» **WHAT IS BEING ASKED**
Can you transcribe every entry word for word, skipping the images?

» **EXERCISE DATA**
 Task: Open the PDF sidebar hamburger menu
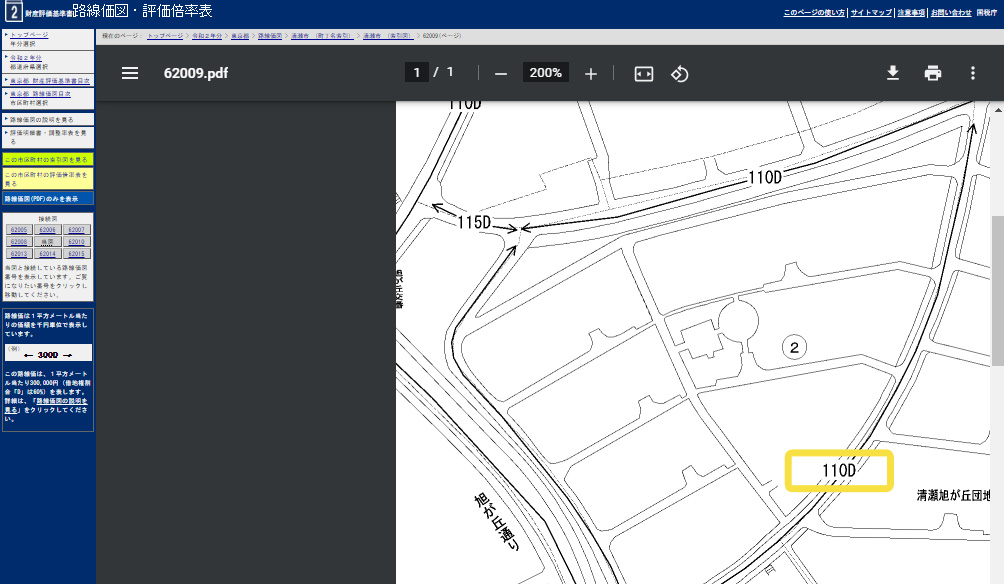(130, 73)
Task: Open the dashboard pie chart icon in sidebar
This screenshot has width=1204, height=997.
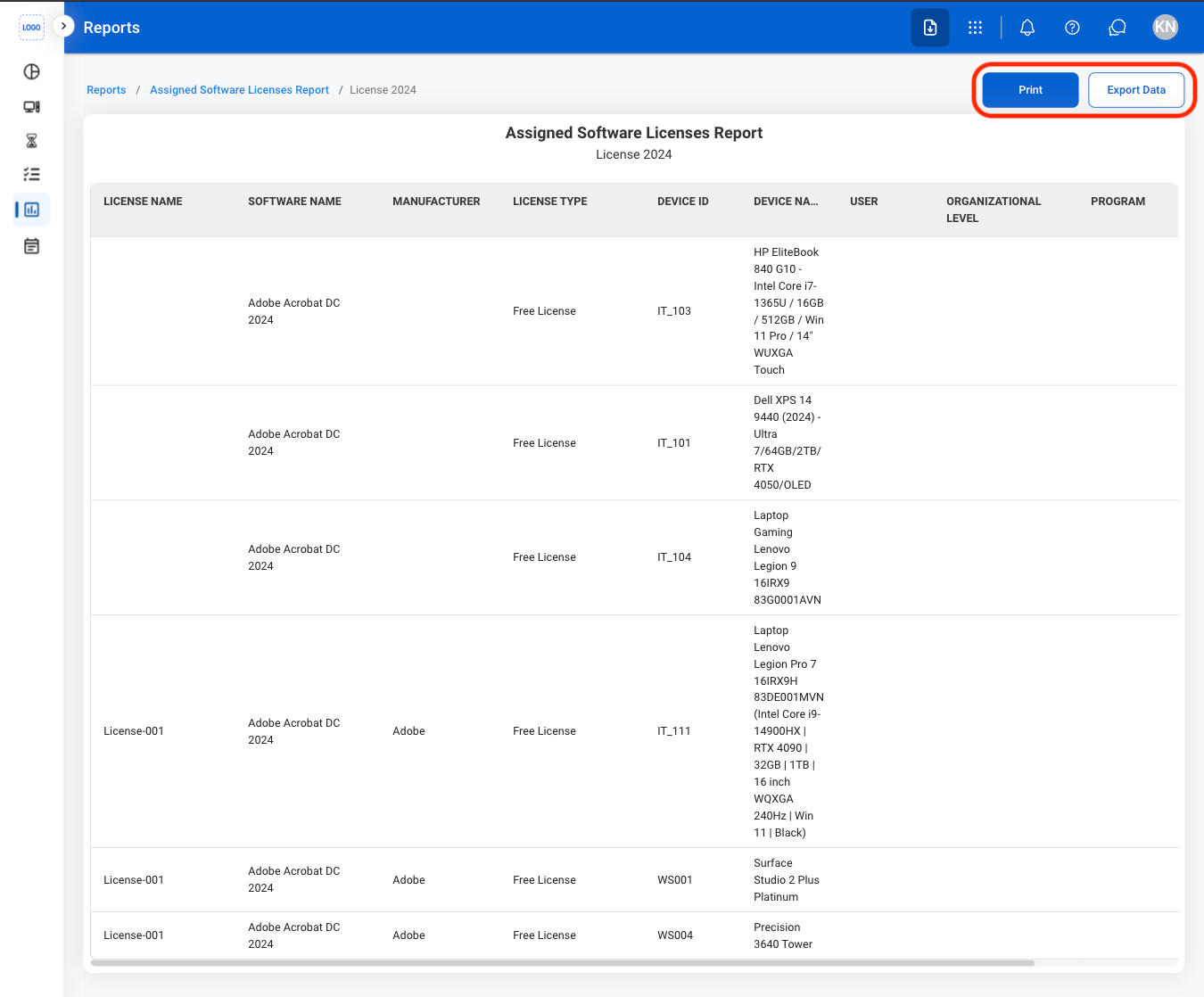Action: click(x=31, y=72)
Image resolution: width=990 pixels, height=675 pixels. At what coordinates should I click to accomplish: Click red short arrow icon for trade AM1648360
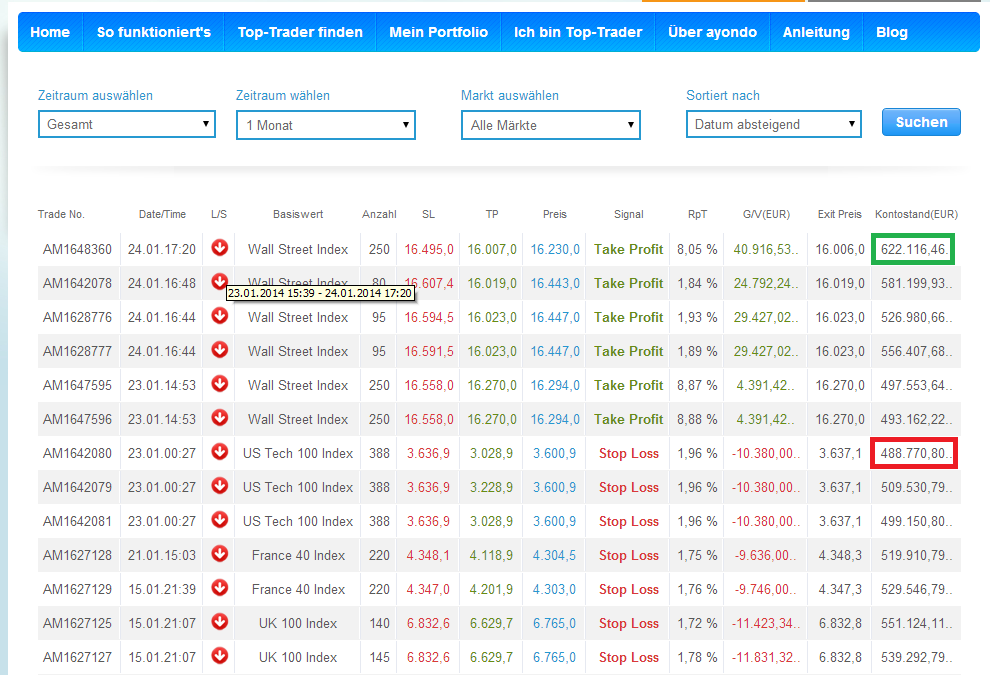pos(220,248)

» **THE COMPLETED TASK**
 Task: Open the PDF sidebar hamburger menu
(130, 73)
Task: Open the dashboard pie chart icon in sidebar
This screenshot has width=1204, height=997.
Action: click(x=31, y=72)
Image resolution: width=990 pixels, height=675 pixels. At what coordinates should I click to accomplish: Click red short arrow icon for trade AM1648360
pos(220,248)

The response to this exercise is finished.